Passage:
Cystoid macular edema
Complicated cataract surgery and prolonged surgical manipulation with vitreous loss can predispose to the development of CME. In our series, the loss of CDVA due to CME occurred in 1.9% of eyes with foldable-glued IOL postoperatively. In pediatric age group, the incidence of postoperative macular edema was 4.8%. Another report showed that 7.5% healed macular changes after glued IOL on 1-year follow-up.
Inadequate or improper vitrectomy across the pupillary plane and sclerotomy port leads to postoperative retinal traction and breaks. Vitrectomy at the sclerotomy site is very crucial in preventing postoperative retinal traction. Eyes with congenital conditions with retinal degeneration-like Marfan syndrome should undergo proper preoperative retinal screening and any predisposing conditions such as lattice or holes should be lasered.

Dataset entries:
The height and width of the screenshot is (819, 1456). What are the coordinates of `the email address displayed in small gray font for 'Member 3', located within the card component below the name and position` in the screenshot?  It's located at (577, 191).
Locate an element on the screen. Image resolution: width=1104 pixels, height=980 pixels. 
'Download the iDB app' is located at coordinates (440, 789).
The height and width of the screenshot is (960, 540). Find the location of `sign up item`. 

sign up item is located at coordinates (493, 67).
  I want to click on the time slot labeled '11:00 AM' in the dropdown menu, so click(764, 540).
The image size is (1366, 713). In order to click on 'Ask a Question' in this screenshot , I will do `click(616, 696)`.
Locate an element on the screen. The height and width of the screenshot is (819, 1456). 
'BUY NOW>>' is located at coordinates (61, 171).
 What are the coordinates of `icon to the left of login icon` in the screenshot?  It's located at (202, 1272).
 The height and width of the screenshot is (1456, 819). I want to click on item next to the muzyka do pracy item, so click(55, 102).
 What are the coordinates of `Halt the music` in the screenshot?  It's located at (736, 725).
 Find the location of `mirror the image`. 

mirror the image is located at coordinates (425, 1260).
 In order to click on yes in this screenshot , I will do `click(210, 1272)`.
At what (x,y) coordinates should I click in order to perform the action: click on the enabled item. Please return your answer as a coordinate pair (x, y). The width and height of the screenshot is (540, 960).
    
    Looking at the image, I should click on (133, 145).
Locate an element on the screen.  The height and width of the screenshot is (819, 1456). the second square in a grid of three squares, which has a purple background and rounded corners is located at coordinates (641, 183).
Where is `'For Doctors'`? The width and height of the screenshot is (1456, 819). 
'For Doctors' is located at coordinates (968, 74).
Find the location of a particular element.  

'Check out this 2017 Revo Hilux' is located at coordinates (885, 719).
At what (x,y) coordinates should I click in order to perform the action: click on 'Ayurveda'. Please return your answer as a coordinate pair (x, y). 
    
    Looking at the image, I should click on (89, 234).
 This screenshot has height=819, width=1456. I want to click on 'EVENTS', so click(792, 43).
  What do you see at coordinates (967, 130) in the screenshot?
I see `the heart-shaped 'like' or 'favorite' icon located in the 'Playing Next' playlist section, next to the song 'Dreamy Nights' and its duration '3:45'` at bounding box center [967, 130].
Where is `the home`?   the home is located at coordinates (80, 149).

Explore the material:
- 1) Please answer these questions from the passage on cystoid macular edema:
(a) In the series described, in what percentage of eyes with foldable-glued IOL was CDVA lost due to CME after surgery?
(b) What was the incidence of postoperative macular edema in the pediatric age group?
(c) Which predisposing conditions does the passage on cystoid macular edema say should be lasered?
- 2) List every percentage figure given in the passage on cystoid macular edema.
The listing is not needed for this work.

Results for the exercise:
- 1)
(a) 1.9%
(b) 4.8%
(c) Lattice or holes

- 2)
1.9%
4.8%
7.5%